Heine lebte in Hamburg ohne öffentliche Anerkennung. Seine Werke wurden verschlungen, aber um ihn kümmerte man sich nicht. Desto ungenierter* konnte er leben. Er hatte wenig Umgang. Nächst seiner Schwester besuchte er wohl mich am häufigsten. Nachmittags sah man ihn zuweilen in einem Zirkel, der sich bei dem Schauspieler Forst zu versammeln pflegte und aus den heterogensten Elementen bestand. Einige Mitglieder des Stadttheaters, Cornet, Jost, Emil Devrient, einige junge Advokaten und Mediziner, der Lustspieldichter Töpfer und ich waren dabei. Es wurde gewöhnlich bis zum Anfang des Theaters gespielt. Heine sah zu; er spielte niemals mit. Später besuchte er gern den Salon von Peter Ahrends, wie man jene berüchtigten Bälle in Hamburg zu nennen pflegt, die jeden Abend stattfinden. „Man nennt mich in Berlin den Salondemagogen,“ sagte er lachend, „ohne jedoch zu wissen, wie richtig man mich damit bezeichnet. Ahrends Salon vereinigt die anständigste Gesellschaft. Ich finde da stets den feinsten, ungeniertesten Ton in Hamburg und sehr gute Geschöpfe.“

Vormittags sah man ihn bei seinem Verleger Campe; besonders wenn der Ballen aus Leipzig neue Journale brachte, die er dann durchflog. Er hatte Campe sehr gern. „Solange er noch so bleibt,“ pflegte er zu sagen, „bleibe ich bei ihm. Sie glauben indes nicht,“ fügte er dann lachend hinzu, „wie sehr er sich verändert hat. Ehe er nach Italien reiste, war er ein vortrefflicher Mensch.“

Campe war daran gewöhnt, über sich scherzen zu lassen und nahm es Heine vollends nicht übel.

„Der Börne kostet ihm zuviel“, sagte dieser, „und will noch immer nicht recht ziehen.“

„Aber Börne wird ziehen, wenn Sie längst vergessen sein werden“, gab dann Campe zurück.

„Das ist ein Unglück für ihn und für Sie,“ erwiderte Heine, „daß so lange darauf gewartet werden muß.“

Als Paganini in Hamburg war, interessierte es ihn sehr, ihn zu hören, jedoch nicht ohne Eifersucht schien er bei dem ungeheuren Aufsehen, das er machte. Wir aßen einige Male mit dem berühmten Virtuosen, und Heine beobachtete ihn genau; er schien damals mit dem Gedanken umzugehen, ihn zum Gegenstande einer Schilderung zu wählen. Später forderte er mich dazu auf, und ich sagte es ihm zu. Als ich dann aber nicht meinem Versprechen nachkam, machte er mir Vorwürfe darüber und sagte, er hätte ihn mir freundschaftlich überlassen wollen, und es wäre unrecht, daß ich ihn nun liegen ließe. Besonders verliebt schien er in den Begleiter Paganinis, einen bekannten Schriftsteller [Georg Harrys] aus Hannover, den er sich gar ergötzlich zu schildern vorgenommen hatte.
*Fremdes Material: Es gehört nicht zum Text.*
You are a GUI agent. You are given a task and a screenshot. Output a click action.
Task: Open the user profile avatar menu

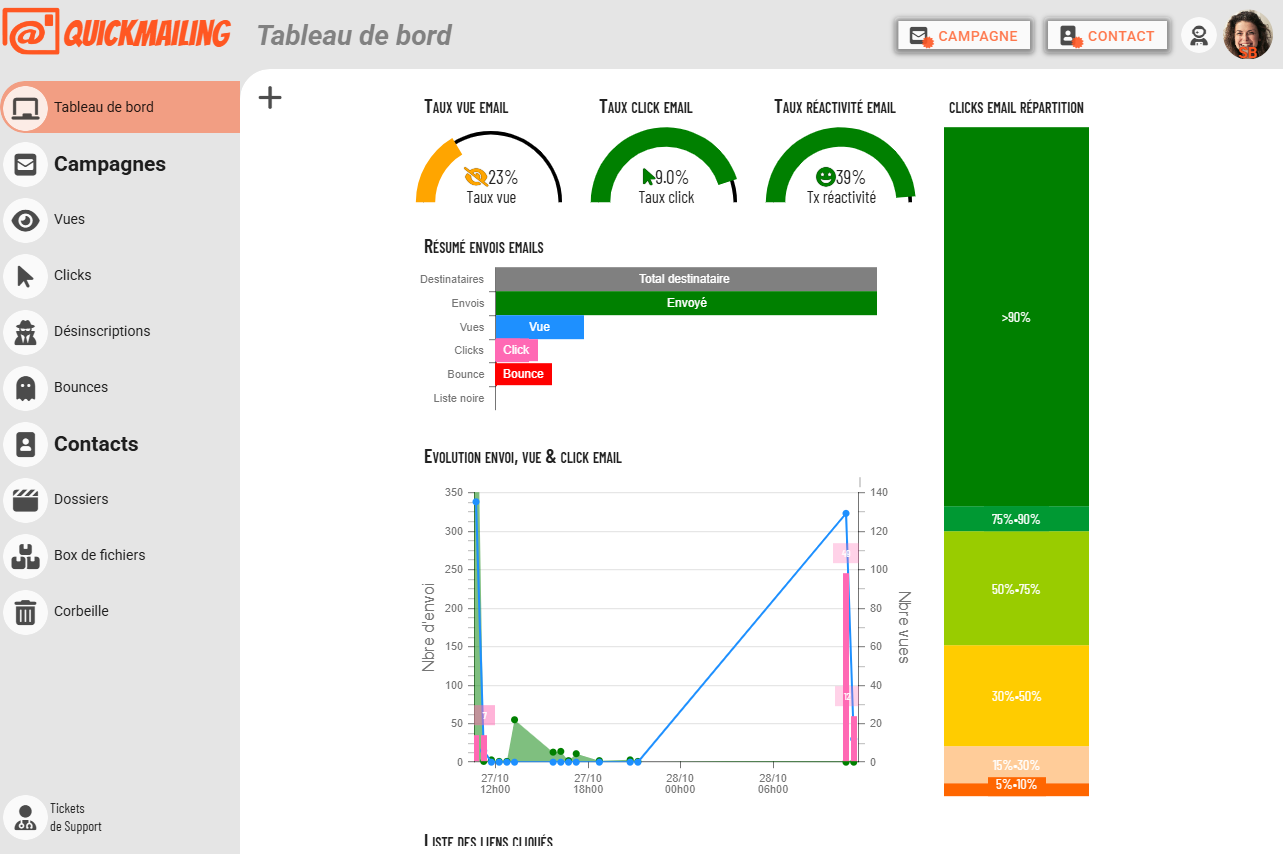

Solcher Scherze war er stets voll; sehr schnell ward er von einer Idee ergriffen und erfüllt, aber zur Ausführung kam es nie.

Einst gingen wir nach dem Stintfang. Auf dem Wege dahin stehen zwei Windmühlen. „Sehen Sie“, sagte Heine zu mir, „diese armen Geschöpfe, wie sie sich sehnen und doch nie Zusammenkommen können. Dieses hier ist der Mühlerich, der andere dort ist die Mühle. Ich werde einen Romanzenzyklus dieser Unglücklichen bekanntmachen.“

Ins Theater ging er nur selten. Er sprach mit mir davon, daß es ihn verdrieße, von den Direktoren nicht einmal den freien Eintritt erhalten zu haben, den sie einem jeden bewilligten, der in dem unbedeutendsten Blatte eine Korrespondenz einzuschmuggeln wußte. Er legte wahrlich keinen Wert darauf, aber es schien ihm erbärmlich von den Leuten. Er rächte sich jedoch nicht dafür, sondern tat des Hamburger Theaters niemals Erwähnung.